Alphabet, the parent company of Google, has tried unsuccessfully to bring internet service to remote and rural places via high-altitude balloons in the stratosphere. However, the company uses light beams to provide internet service to remote areas.

Alphabet's innovation lab, X, or the "moonshot factory," includes Project Taara. It was started in 2016 after, according to company executives, high costs made it difficult to use stratospheric balloons to provide internet access. Mahesh Krishnaswamy, the head of Taara, claims that things are going better this time.

Officials from Taara and Bharti Airtel, one of India's biggest internet and telecoms service providers, have disclosed that they are preparing to roll out the brand-new laser internet technology on a broader scale. Financial details weren't disclosed.

To link internet services in 13 nations thus far, Taara, according to Krishnaswamy, has negotiated partnerships with the Econet Group and its subsidiary Liquid Telecom in Africa, internet service provider Bluetown in India, and Digicel in the Pacific Islands.
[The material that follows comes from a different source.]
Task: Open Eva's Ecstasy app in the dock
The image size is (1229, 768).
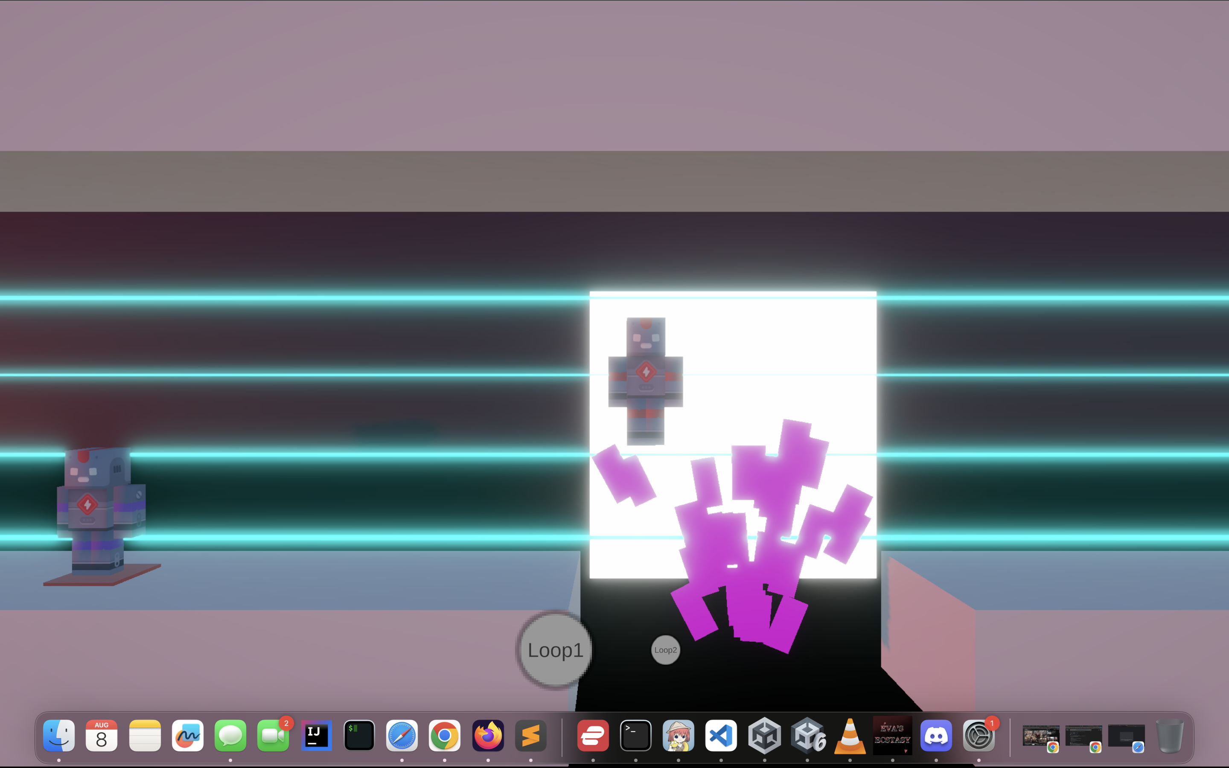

In the words of Krishnaswamy, "We are trying to be one of the most affordable places where you would be able to get dollars per gigabyte to the end consumers."
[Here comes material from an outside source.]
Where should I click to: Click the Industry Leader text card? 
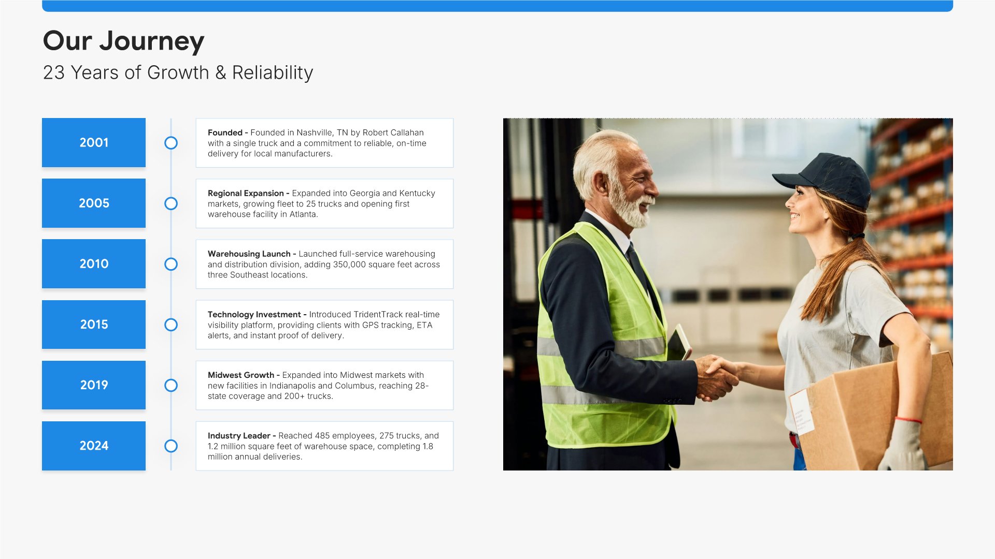[324, 446]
Taara's machine, which beams the laser that carries the data and is the size of traffic lights, is like fiber-optic internet without cables. The machines are utilized by partners like Airtel to construct communications infrastructure in difficult-to-reach locations.

When Krishnaswamy was working on the failed balloon internet project Loon, which used lasers to connect data between balloons and bring that technology to market, he said he had an epiphany. Astro Teller, who is in charge of X and is referred to as the "captain of moonshots," stated, "We call this moonshot composting."
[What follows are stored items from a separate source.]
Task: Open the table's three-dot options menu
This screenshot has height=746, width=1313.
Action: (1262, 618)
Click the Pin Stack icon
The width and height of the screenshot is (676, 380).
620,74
Alphabet's research division, X, takes on science fiction-themed projects. Waymo, a self-driving technology company, Wing, a drone delivery service; and Verily Life Sciences, a health technology startup, emerged from it. Astro Teller stated, "Taara is moving more data daily than Loon did in its entire history."

According to Randeep Sekhon, chief technology officer of Bharti Airtel, Taara will help give speedier internet service in metropolitan regions of industrialized countries. He claimed that beaming data between buildings is less costly than laying fiber-optic connections. He declared, "I think this is disruptive."

Krishnaswamy recently installed Taara equipment in Osur, an Indian village three hours south of Chennai, where he spent his childhood summers. He stated that Osur will receive high-speed internet for the first time this summer.

He stated, "There are hundreds of thousands of these villages all over India." I can't wait to see how this technology will help connect all those people.

In July 2020, Google pledged US$10 billion to digitize India. Last year, it invested US$700 million and bought a 1.28 percent stake in Bharti Airtel. Alphabet owns both X and Google, but Taara's partnership with Bharti Airtel differs from Google's investment.

Teller responded to a question about the drawbacks of the internet as X and Taara continue their endeavor to connect the rest of the world, " Although I acknowledge that the internet is not perfect, I would suggest that improving its content might be the focus of a different moonshot."